Александр Проханов - Пепел
Они вернулись в Красавино, когда малиновое солнце садилось за леса и мороз казался невыносимым.
Печь была жарко натоплена, томленые щи необычайно вкусны, картошка с жареным луком казалась настоящим яством. Скрынников достал из рюкзака бутылку вкусного итальянского вермута, и они вчетвером пили из рюмочек душистый заморский напиток. Тетя Поля осторожно подносила рюмочку к губам, пробовала:
— Кажись, на ромашке? Али на зверобое?
После обеда, когда стемнело, сели играть в карты, в «дурака» двое на двое. Тетя Поля, собирая и разбрасывая по клеенке разноцветных дам, королей и валетов, радовалась, как ребенок, когда Шурочка и Скрынников оставались в «дураках», и огорчалась почти до слез, когда счастье ей изменяло.
Скрынников снова рассказывал о своих путешествиях. На север, где у самого Полярного круга работает гигантский завод, создающий атомные подводные лодки, и они, уходя в Мировой океан, меняют вектор истории. О своих работах в горячих казахстанских пустынях, в которых среди марсианского пекла возводятся дивные города, работают атомные опреснители, и опресненная морская вода орошает сады и поит людей. В этой тесной вечерней избушке возникали образы громадных рудников и карьеров, где работают роторные шагающие экскаваторы, и стальные роторы, врезаясь в пласты угля, напоминают металлические звенящие солнца. Авиационный завод в Воронеже был как стальной серебристый кокон, в котором создавалась бабочка сверхзвукового самолета.

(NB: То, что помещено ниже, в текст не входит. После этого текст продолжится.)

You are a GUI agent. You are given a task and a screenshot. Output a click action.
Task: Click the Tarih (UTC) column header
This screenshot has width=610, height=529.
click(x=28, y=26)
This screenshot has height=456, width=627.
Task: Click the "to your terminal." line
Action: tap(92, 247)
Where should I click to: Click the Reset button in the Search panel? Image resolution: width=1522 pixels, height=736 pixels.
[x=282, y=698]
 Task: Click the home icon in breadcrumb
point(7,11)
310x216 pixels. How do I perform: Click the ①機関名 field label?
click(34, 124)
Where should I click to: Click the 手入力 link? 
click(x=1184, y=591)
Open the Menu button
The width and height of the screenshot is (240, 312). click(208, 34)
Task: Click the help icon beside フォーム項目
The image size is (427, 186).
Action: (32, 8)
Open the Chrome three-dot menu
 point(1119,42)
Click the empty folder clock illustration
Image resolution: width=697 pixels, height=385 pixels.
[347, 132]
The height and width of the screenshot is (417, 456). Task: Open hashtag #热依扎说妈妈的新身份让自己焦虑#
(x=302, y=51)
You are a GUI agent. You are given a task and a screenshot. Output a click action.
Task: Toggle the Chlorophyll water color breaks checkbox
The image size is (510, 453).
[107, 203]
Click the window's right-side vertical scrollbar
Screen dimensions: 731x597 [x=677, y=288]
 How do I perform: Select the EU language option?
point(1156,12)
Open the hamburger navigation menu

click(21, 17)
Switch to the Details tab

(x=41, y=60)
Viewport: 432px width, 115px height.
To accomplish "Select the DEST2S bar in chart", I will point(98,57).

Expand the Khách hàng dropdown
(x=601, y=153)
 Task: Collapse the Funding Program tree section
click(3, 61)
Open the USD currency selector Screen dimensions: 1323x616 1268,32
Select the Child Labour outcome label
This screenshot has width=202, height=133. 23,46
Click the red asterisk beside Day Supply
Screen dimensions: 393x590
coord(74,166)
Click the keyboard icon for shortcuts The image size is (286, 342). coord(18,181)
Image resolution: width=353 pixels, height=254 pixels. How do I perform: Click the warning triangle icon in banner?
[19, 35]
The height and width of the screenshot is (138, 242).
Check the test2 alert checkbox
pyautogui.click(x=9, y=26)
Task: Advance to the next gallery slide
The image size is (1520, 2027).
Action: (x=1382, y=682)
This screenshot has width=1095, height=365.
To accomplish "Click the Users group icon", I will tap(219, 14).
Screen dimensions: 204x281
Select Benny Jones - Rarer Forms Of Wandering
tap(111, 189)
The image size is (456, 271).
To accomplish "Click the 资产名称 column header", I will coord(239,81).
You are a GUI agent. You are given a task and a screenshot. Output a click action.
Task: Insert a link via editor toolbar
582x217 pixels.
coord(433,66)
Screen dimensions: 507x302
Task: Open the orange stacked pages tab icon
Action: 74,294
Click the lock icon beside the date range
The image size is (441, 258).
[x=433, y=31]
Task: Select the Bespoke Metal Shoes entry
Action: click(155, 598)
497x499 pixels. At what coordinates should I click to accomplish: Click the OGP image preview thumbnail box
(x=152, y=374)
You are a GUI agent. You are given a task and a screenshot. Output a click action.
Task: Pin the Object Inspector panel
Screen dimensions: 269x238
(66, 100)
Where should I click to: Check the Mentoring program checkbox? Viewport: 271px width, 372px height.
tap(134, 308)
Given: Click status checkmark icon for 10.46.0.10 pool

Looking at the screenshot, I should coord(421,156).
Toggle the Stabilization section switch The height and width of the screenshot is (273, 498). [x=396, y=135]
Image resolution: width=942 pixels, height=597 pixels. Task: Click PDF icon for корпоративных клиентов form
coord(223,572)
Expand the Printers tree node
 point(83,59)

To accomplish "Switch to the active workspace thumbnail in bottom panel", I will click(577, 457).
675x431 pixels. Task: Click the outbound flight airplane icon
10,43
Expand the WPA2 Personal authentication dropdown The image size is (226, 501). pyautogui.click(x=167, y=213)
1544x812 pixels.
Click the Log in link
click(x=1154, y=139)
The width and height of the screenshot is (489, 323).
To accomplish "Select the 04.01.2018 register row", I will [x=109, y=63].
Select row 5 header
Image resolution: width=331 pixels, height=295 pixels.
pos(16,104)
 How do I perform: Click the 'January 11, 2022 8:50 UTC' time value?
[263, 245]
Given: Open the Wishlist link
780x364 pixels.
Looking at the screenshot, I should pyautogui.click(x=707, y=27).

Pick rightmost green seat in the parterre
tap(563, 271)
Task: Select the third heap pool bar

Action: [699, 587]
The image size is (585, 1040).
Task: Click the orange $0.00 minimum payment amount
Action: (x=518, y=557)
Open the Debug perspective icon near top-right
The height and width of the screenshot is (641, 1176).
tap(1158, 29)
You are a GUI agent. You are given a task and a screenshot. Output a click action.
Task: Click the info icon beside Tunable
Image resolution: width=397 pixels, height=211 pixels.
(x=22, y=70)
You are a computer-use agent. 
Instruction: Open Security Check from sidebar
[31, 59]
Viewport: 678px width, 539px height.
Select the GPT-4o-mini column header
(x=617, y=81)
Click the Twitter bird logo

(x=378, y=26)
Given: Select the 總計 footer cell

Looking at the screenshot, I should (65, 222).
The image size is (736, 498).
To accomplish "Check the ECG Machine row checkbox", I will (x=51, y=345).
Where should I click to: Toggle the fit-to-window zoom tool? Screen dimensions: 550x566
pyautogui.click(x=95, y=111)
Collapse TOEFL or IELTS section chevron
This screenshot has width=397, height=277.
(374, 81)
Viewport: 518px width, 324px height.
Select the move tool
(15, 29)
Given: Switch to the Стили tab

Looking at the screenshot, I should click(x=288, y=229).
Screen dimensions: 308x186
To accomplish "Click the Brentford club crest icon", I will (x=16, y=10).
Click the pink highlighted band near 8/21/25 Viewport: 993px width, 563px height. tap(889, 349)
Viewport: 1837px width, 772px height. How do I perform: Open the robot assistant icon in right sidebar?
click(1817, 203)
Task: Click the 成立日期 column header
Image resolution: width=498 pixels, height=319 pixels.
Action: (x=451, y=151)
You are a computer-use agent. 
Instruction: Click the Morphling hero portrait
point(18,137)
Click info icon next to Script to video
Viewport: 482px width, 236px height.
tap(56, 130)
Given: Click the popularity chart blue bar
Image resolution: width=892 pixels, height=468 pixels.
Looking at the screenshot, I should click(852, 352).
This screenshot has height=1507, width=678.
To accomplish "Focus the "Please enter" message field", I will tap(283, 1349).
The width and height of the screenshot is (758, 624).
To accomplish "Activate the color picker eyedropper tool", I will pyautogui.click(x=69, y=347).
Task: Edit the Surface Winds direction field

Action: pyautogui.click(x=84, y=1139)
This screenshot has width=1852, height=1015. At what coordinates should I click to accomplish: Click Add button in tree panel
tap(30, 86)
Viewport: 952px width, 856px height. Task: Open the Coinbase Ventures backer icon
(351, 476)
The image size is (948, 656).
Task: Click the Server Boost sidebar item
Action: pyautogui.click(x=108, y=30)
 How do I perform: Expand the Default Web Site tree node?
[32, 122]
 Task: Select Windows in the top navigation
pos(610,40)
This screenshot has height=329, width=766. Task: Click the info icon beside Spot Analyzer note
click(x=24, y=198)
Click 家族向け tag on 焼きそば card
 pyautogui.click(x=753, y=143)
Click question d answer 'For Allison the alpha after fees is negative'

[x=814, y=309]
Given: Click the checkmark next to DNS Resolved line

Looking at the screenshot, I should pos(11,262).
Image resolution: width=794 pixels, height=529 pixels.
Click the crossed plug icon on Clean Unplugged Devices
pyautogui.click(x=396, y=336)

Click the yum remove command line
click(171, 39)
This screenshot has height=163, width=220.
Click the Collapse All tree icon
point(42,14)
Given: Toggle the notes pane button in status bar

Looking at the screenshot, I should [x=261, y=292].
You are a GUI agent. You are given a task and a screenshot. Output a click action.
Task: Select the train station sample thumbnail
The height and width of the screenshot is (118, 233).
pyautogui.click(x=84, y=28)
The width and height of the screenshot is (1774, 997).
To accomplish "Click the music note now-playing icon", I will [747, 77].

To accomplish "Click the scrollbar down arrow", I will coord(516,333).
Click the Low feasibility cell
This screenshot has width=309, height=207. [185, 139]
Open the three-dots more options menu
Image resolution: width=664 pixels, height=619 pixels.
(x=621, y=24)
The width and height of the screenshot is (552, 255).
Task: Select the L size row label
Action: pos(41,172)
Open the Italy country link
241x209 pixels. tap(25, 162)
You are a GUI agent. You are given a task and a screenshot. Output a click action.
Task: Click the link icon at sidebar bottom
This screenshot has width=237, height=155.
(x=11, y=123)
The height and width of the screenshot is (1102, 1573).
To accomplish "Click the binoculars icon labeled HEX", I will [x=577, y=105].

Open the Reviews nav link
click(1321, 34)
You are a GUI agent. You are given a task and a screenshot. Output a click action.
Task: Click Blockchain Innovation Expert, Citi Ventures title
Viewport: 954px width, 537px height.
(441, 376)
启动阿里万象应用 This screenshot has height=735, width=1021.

— К сожалению, наша культура равнодушна к государственной идее. Не заботится о том, чтобы государству, достигшему новых высот, овладевшему новыми сущностями, дать новое имя. Чтобы оно, обретя это имя, могло развиваться дальше. Писатели увлекаются старой деревней или пишут о муках маленького городского человечка, клерка или чиновника. Быть может, вы, Петр, совершив свое погружение в природу, овладев основами народной жизни, вернетесь в цивилизацию и попытаетесь найти для нее новое имя.
У Суздальцева кружилась голова. Этот гениальный человек был кем-то послан в его тесную избушку, увлекал его на великие просторы, сулил ему восхитительное будущее.
— Мороз-то все крепче. Кур поморозит, гребни у них отпадут. Перенесу-ка я их в подпол, чтоб не околели. — Тетя Поля потянула за кольцо в половице, подняла тяжелую доску, из-под которой пахнуло холодной тьмой. — Ктой-то из вас спускайтесь в подпол, а я буду ему кур поднимать.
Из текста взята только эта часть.